Thoughts on the Japanese Economy
I would characterize long-term Japanese economic policy this way:
- Technocratically planned economy where the government chose winners and losers and directed capital to industries favored for development (e.g. MITI with steel, autos, electronics).
- Strong government favoritism for exports and exporters over the domestic economy -- export industries are heavily protected at the cost of raising costs for internal consumers and limiting competition in domestic markets.
- Enormous, near Herculean commitment to deficit spending as stimulus. With deficits consistently running in the 8% of GP range and total government debt a stratospheric levels, Japan is the poster child for Krugman's anti-austerity
To these three I would add something that is seldom mentioned, that Japan has a near Scandinavian GINI index, with income inequality well under that of the US. Oh yes, and they were an enthusiastic adopter of CO2 limits.

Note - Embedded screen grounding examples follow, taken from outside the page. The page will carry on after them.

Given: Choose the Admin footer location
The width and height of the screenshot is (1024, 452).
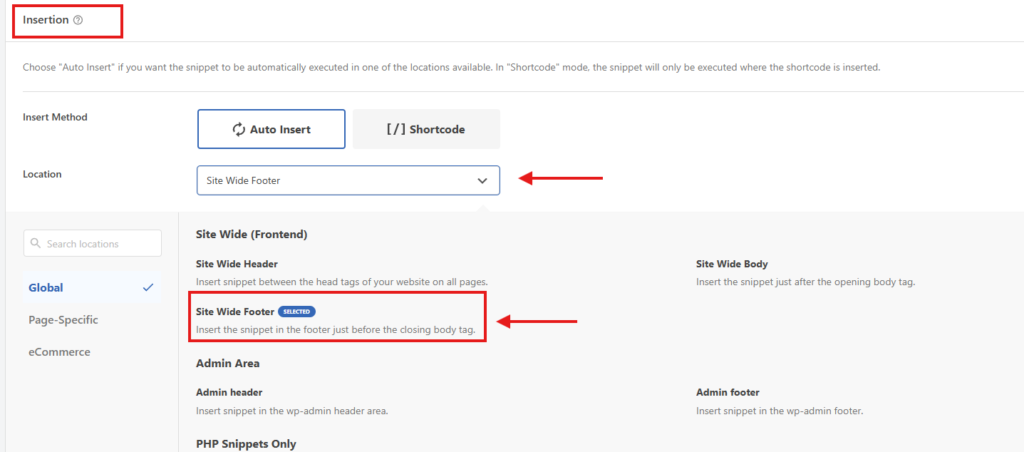Looking at the screenshot, I should click(x=727, y=393).
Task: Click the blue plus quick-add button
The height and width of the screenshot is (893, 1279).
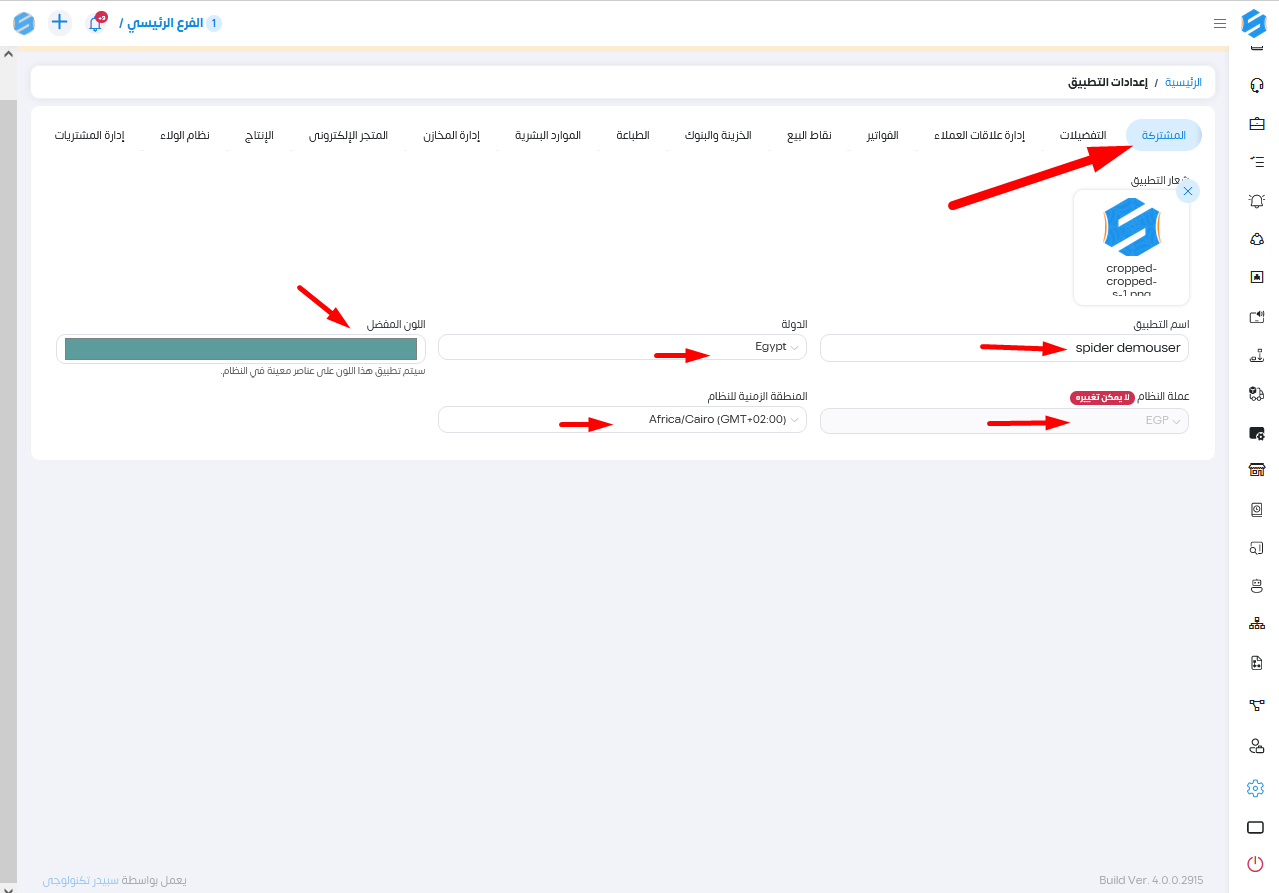Action: [x=60, y=22]
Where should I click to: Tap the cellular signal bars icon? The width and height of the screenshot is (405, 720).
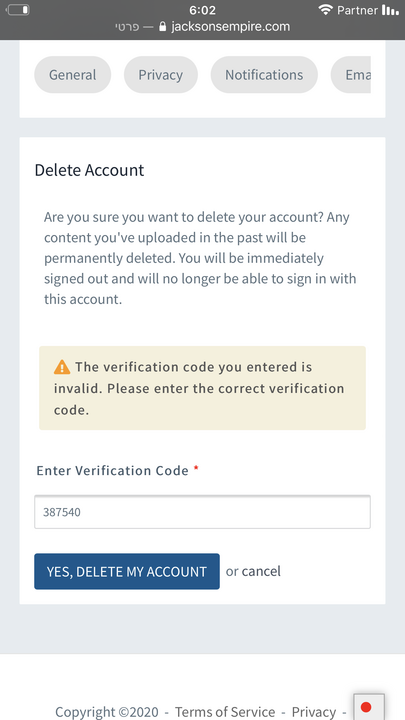coord(390,10)
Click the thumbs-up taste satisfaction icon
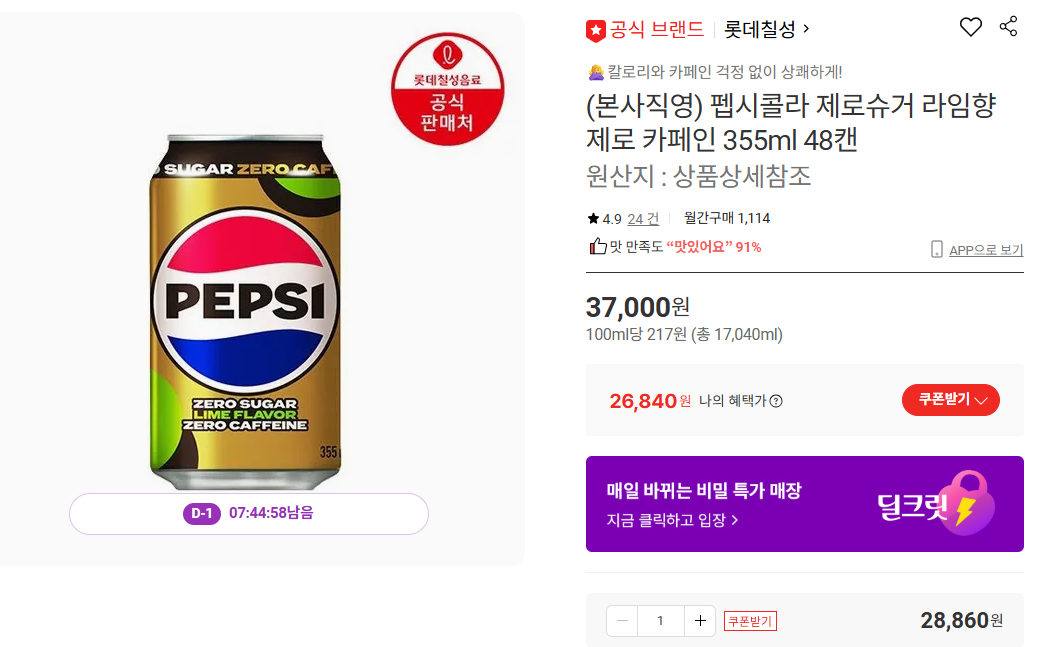The width and height of the screenshot is (1046, 647). (x=598, y=246)
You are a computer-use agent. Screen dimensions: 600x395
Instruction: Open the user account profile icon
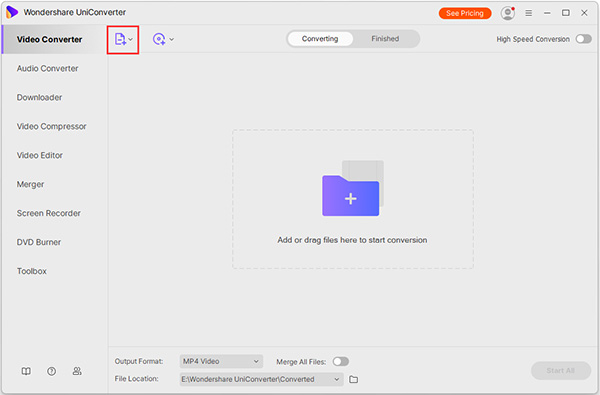(507, 13)
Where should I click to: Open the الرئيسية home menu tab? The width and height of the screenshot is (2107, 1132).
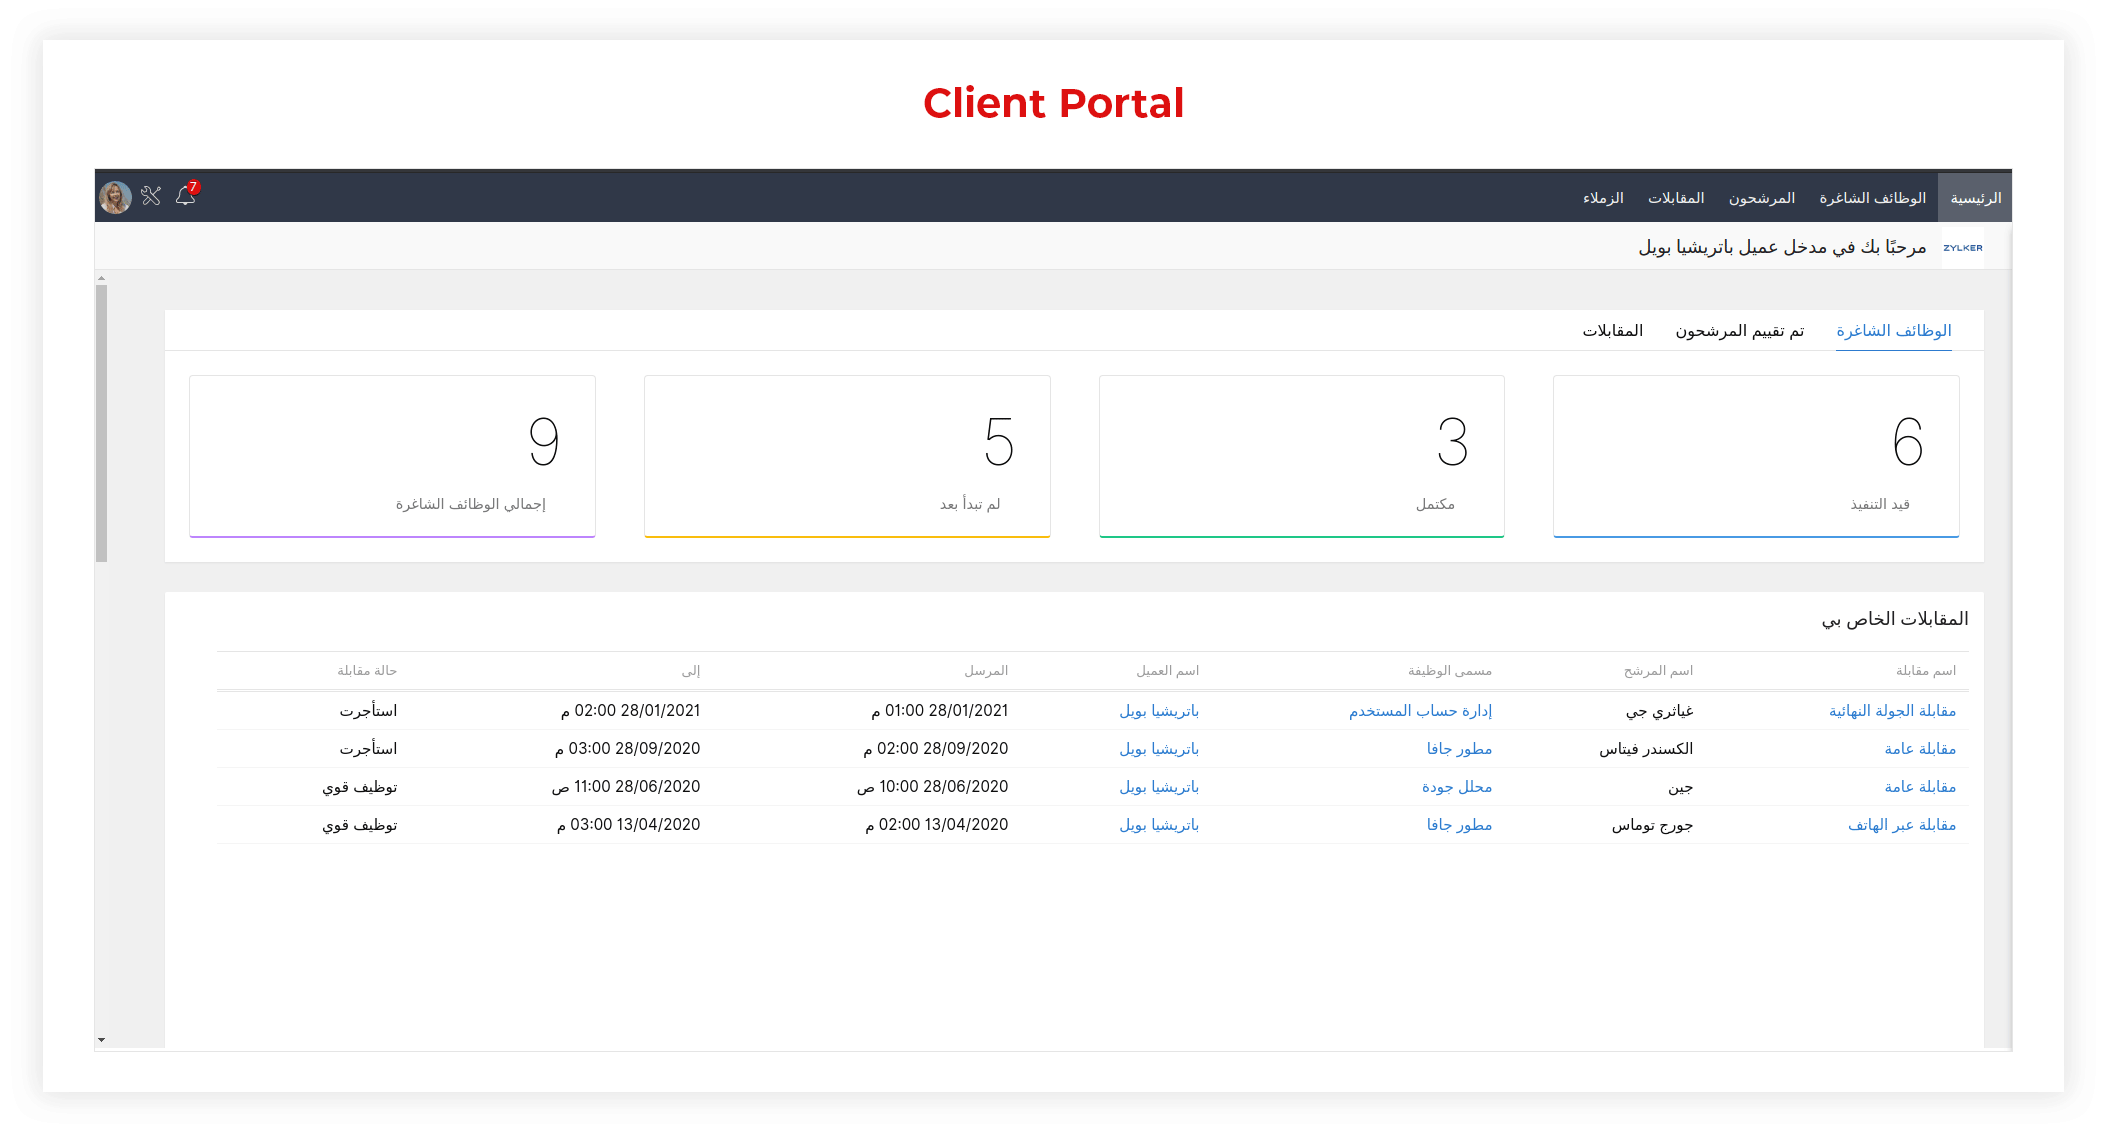pos(1975,198)
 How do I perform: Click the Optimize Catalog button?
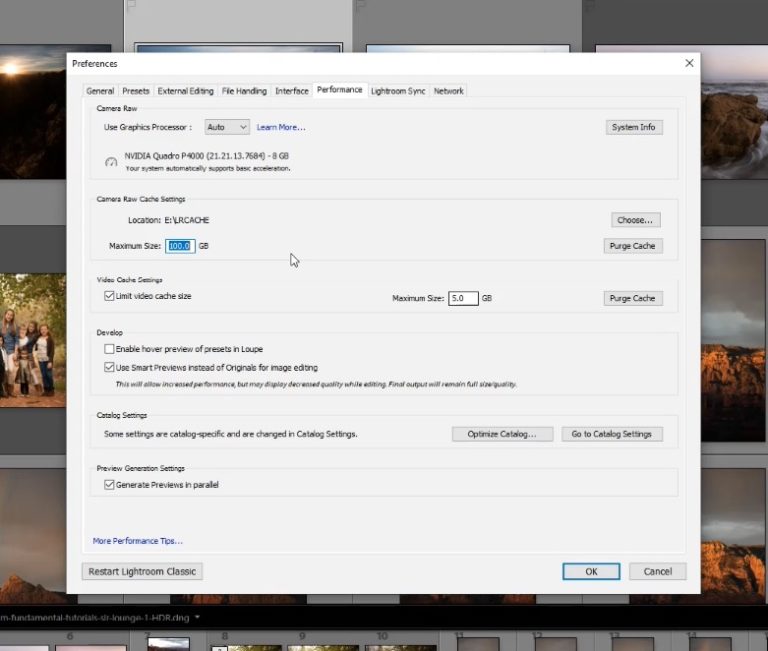(x=502, y=434)
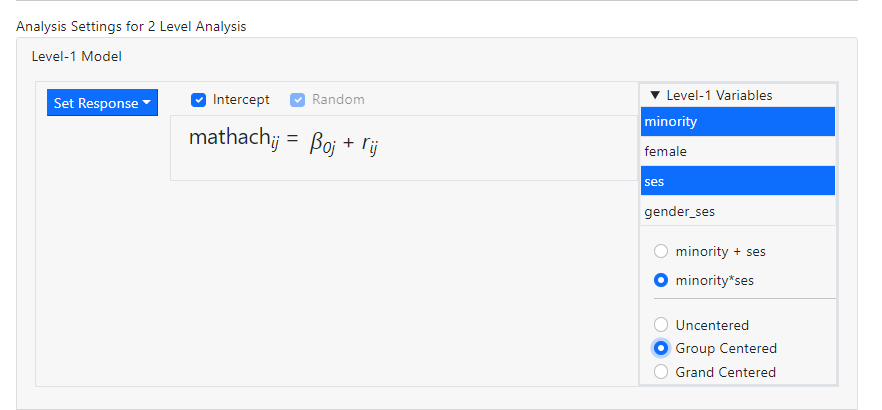This screenshot has height=410, width=882.
Task: Toggle the Intercept checkbox
Action: [x=198, y=100]
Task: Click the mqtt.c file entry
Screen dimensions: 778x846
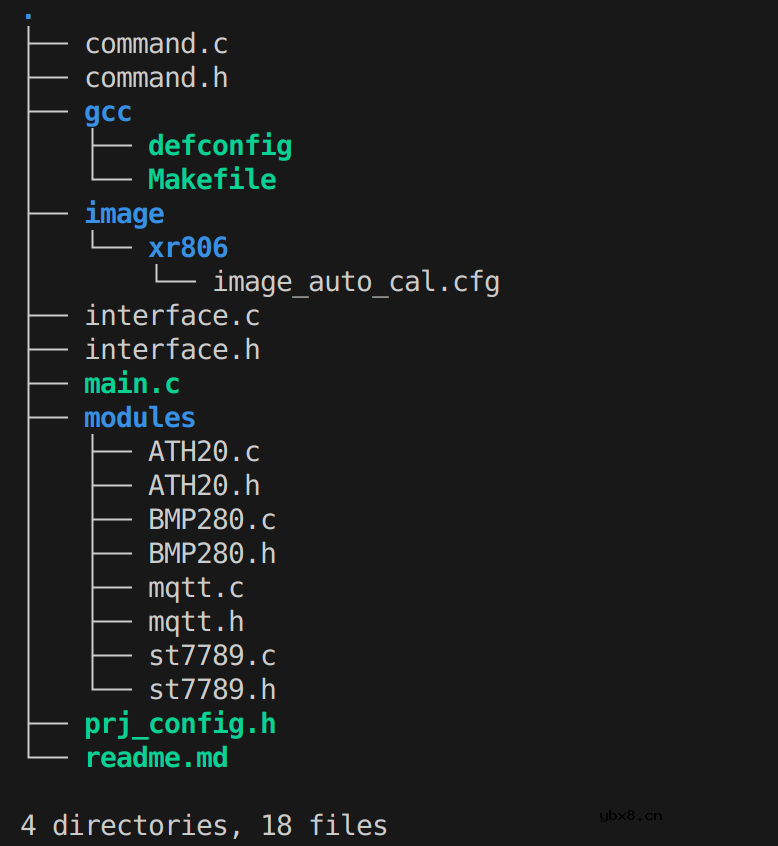Action: tap(196, 588)
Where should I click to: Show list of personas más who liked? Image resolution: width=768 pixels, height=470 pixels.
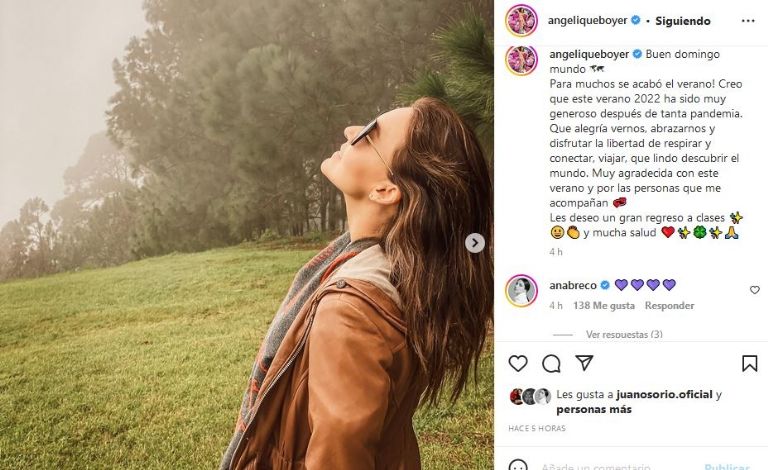coord(594,409)
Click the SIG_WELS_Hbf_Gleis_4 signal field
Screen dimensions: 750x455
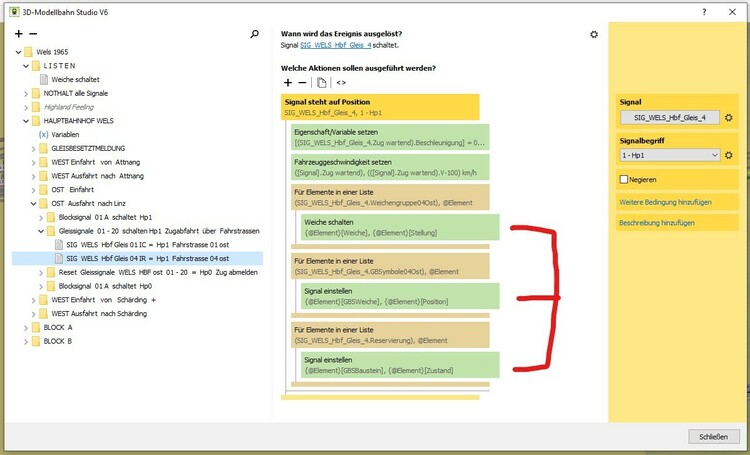pos(670,118)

And the result of all this has been... 25 years of stagnation.
I remember when every one of these three planks was enthusiastically lauded by the US elite. I was at Harvard Business School in the late 1980's and much of the discussion was about the US needing to adopt MITI-like government industrial planning and management. If pressed at the time, people might kind of sort of acknowledge that life wasn't so good for Japanese consumers, but we were in a Michael Porter big picture competitiveness-of-nations phase, and no one seemed to care that their definition of national success did not turn out so well for the people actually living there.
To me, Japan is a giant case study in Austrian economics. It's like they set out to run a quarter-century test: "let's see if mispricing of credit and forced misallocation of capital is really the cause of recessions." So it is amazing that no one seems to want to acknowledge the results of this experiment. Paul Krugman appears weekly in the New York Times to frequently advocate for exactly this same economic plan.